Mais do que isso, o autor se deixa contaminar com um estilo literário que torna a leitura do livro ainda mais prazerosa, como nesse trecho (ROSA, 2014, p.63):
"Ora, se compartilho com Milhaud a premissa de que o ritmo define o caráter da música pianeira, assim como a constatação de que, em seu contexto, os gêneros mais recorrentes das teclas brancas e pretas dos pianos (hoje talvez, amareladas e carcomidas) revelavam, buliçosamente, muito das cores do Brasil, sinto a necessidade de rastrear os caminhos dessa música tipicamente brasileira e do efetivo emprego de seu ritmo nas composições que embalaram tantos momentos de entretenimento e distrações."
Do ponto de vista científico, Robervaldo fundamenta bem seu livro, recorrendo a referenciais teóricos tradicionais, jornais, revistas, partituras, iconografia, gravações de áudio e vídeo e material da internet.
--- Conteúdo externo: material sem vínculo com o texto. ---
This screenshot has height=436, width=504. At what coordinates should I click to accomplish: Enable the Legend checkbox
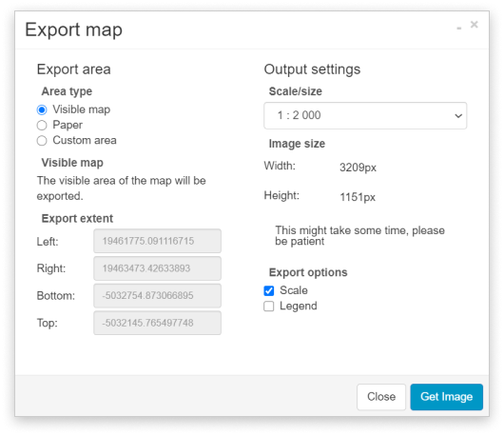(x=269, y=306)
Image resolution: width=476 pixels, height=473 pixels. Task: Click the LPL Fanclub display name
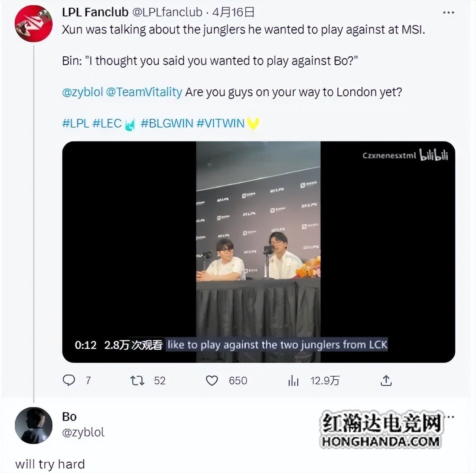(x=95, y=12)
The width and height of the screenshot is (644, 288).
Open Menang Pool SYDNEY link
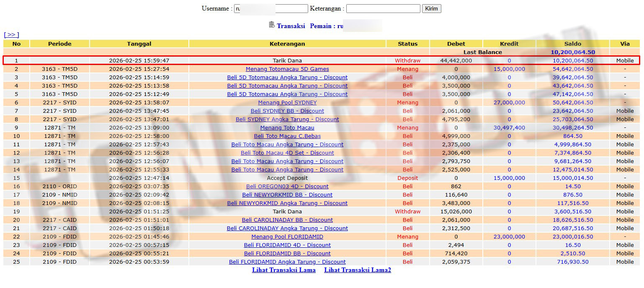coord(287,103)
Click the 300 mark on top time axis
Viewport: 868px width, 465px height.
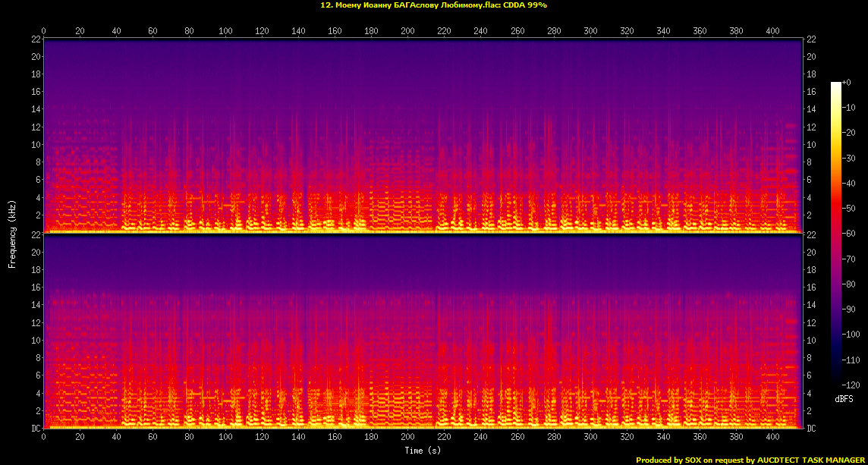click(x=590, y=31)
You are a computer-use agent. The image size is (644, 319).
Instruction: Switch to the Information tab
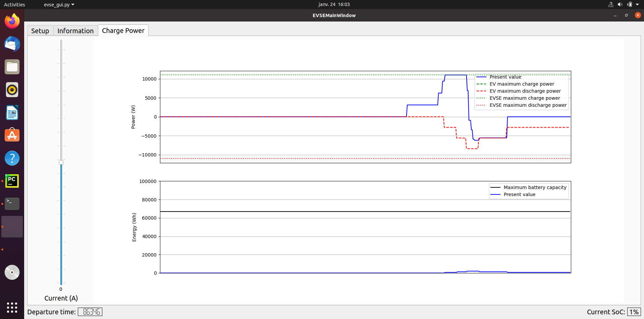(x=75, y=31)
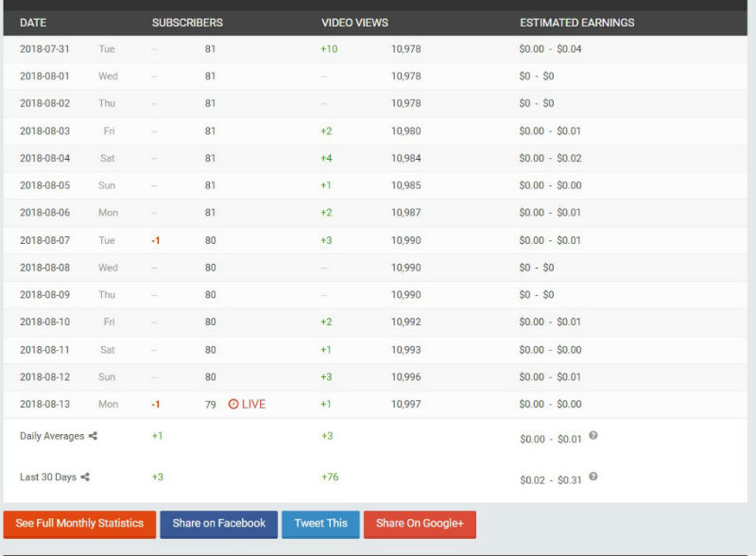Click the red LIVE clock icon
The width and height of the screenshot is (756, 556).
233,404
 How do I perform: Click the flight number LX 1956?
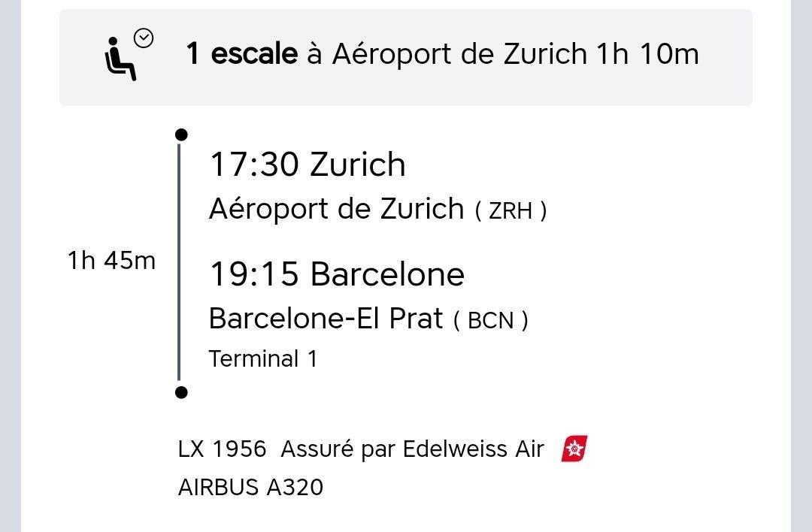coord(222,449)
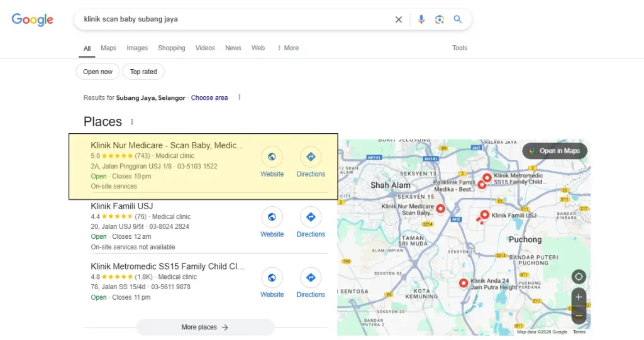Switch to the Videos tab
This screenshot has height=340, width=644.
pos(205,48)
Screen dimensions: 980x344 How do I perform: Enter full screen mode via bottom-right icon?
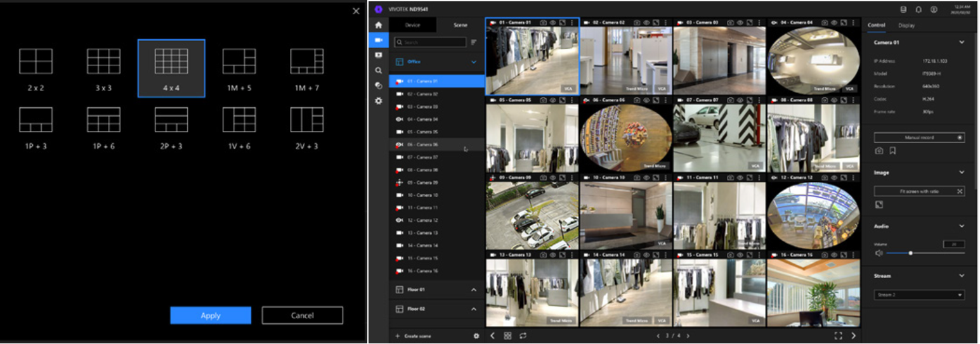point(838,336)
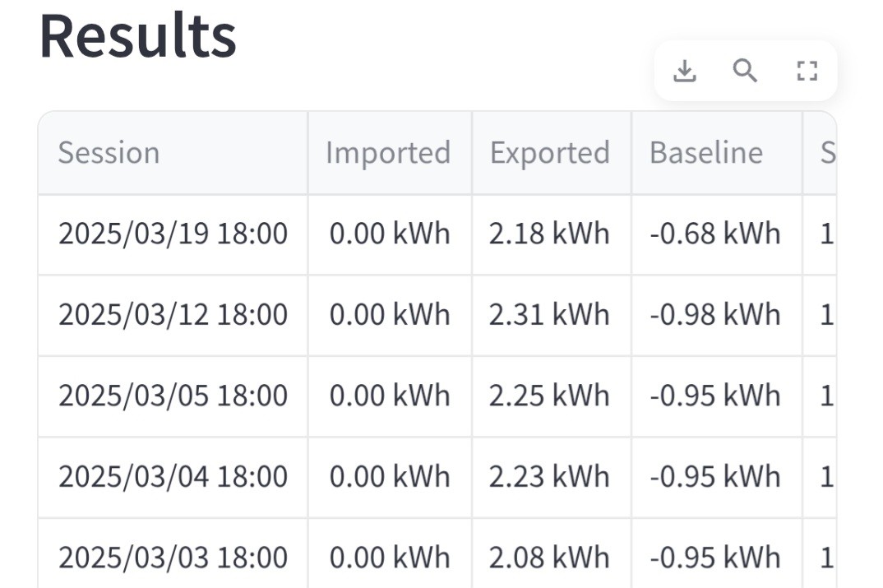Select the 2025/03/19 18:00 session cell
Screen dimensions: 883x588
tap(173, 234)
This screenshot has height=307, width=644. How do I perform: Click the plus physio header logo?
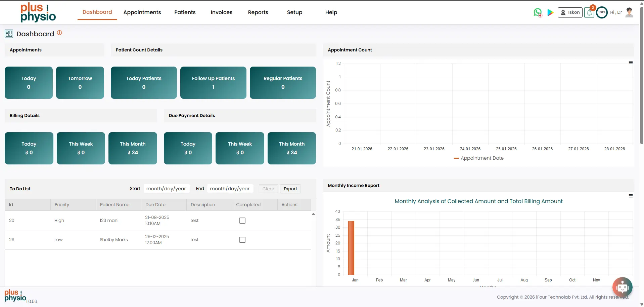pos(38,12)
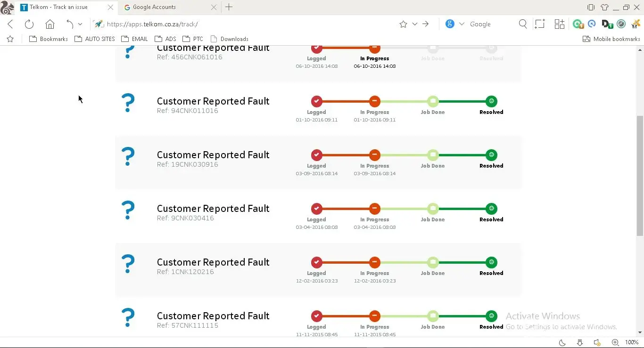The height and width of the screenshot is (348, 644).
Task: Click Resolved step for Ref 94CNK011016
Action: tap(491, 101)
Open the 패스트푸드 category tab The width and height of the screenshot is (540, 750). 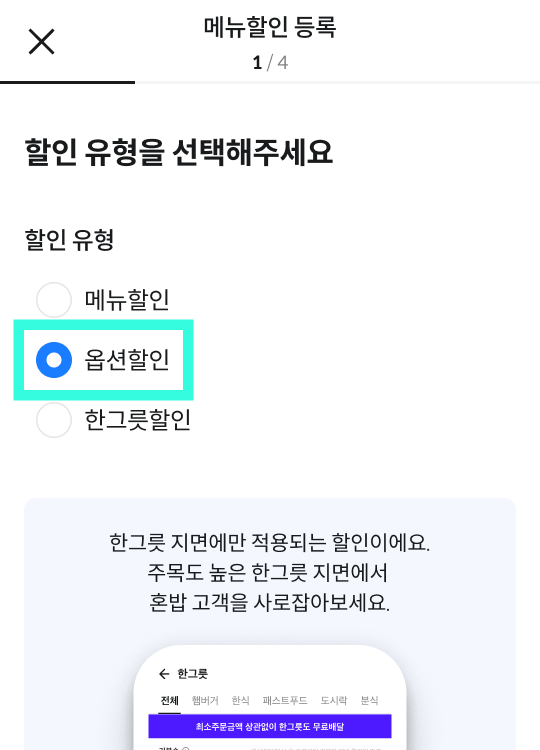point(285,701)
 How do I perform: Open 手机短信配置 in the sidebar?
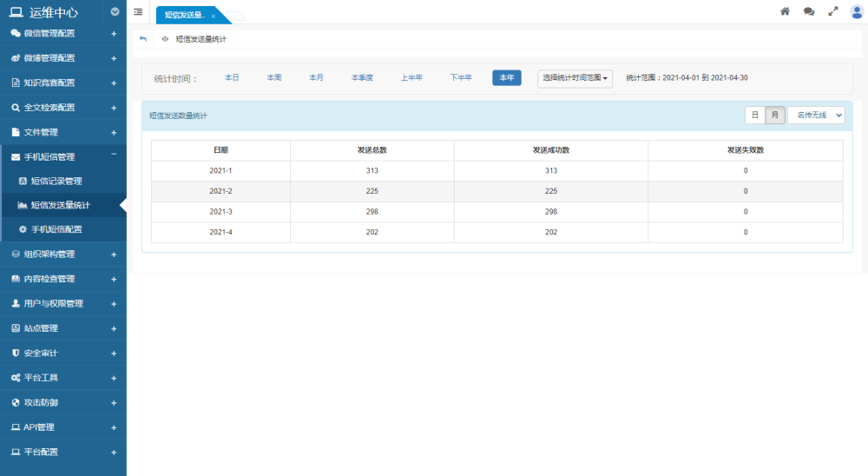tap(56, 229)
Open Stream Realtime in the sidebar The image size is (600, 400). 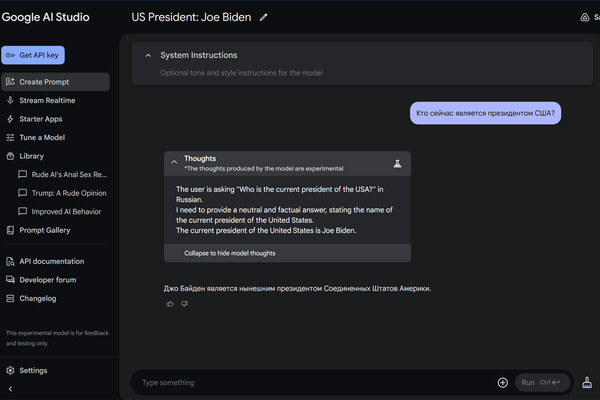point(47,100)

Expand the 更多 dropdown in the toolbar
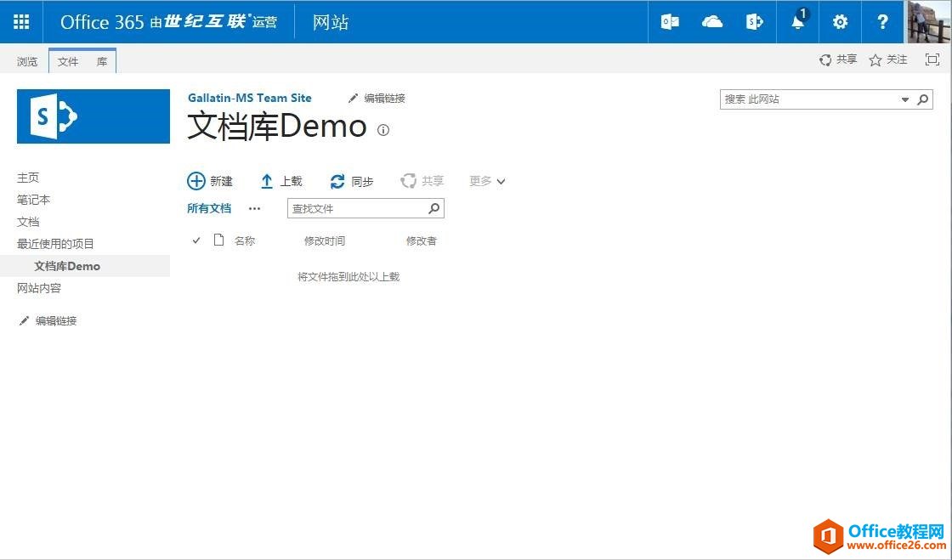click(487, 181)
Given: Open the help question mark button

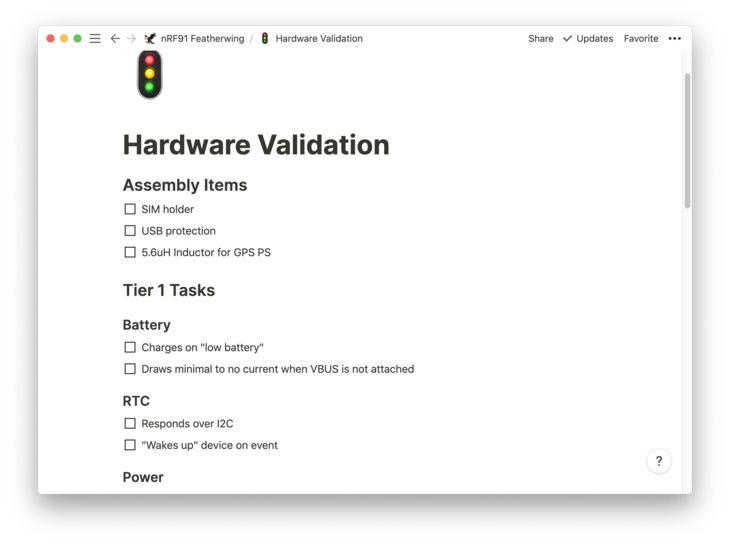Looking at the screenshot, I should click(x=658, y=461).
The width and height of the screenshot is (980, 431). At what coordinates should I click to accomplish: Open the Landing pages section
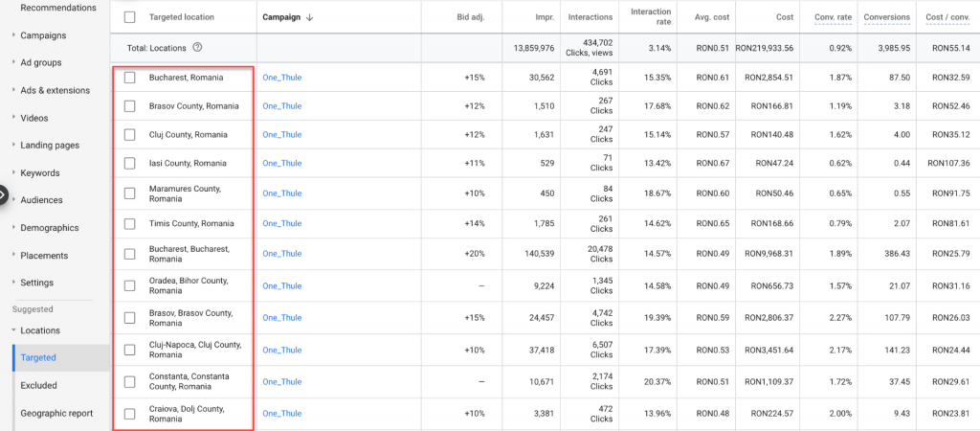(x=50, y=146)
Centenas de fontes textuais impressas, 8 entrevistas, 32 partituras e 27 documentos sonoros tornam, de fato, seu estado da arte, como ele mesmo diz ser, "...constituído de fontes plurais..." (ROSA, 2014, p.17).
Encontrar apenas dois senãos na organização do livro não diminuem seus muitos méritos, mas apenas revelam um pouco de trabalho que o leitor pode ter. Primeiro, o anexo de imagens (fotos e desenhos de pianeiros, seus locais no Rio antigo, capas de partituras históricas e seu conteúdo) poderia ter sido distribuído ao longo do livro, tornando as ilustrações mais contextualizadas e oportunas. Como ocorre, por exemplo, com a única ilustração inserida no meio do texto, à p.106, em que o genial chargista Raul Pederneiras sintetiza (em 1924? Assim sugerem as referências...), a partir do gosto musical, as classes sociais com suas roupas, maneirismos, sotaques e distribuição geográfica no Rio de janeiro. Ao mesmo tempo em que rimos, aprendemos que os antigos bairros de Cidade Nova, Gambôa, Saúde e "adjacências" preferiam letras de fossa como em "Bem sei que tu me desprezas...". Se São Cristóvão, Vila Isabel e "vizinhanças" poetizavam como em "À noite, o plenilúnio é como um sonho...", a classe nobre residente em Botafogo, Copacabana e "outras babéis" se deliciavam com o italiano, como em "Non t'amo più! ... Vorrei morir!..." Robervaldo faz uma boa análise iconográfica dessa charge e quase nos incita a inferir que as três tiras da charge de Pederneiras refletem os três estratos sociais que já vinham se desenhando claramente na sociedade brasileira desde o começo do século XIX, pelo menos: os escravos negros com o violão, os europeus brancos com sua ópera e piano de cauda e, espremidos entre os dois, os morenos como Chiquinha Gonzaga e tantos outros pianeiros com seus pianos de armário. Ainda em relação às imagens, faltou dar o crédito ao autor a charge usada na capa e o pianeiro ali representado (seria o Sinhô?).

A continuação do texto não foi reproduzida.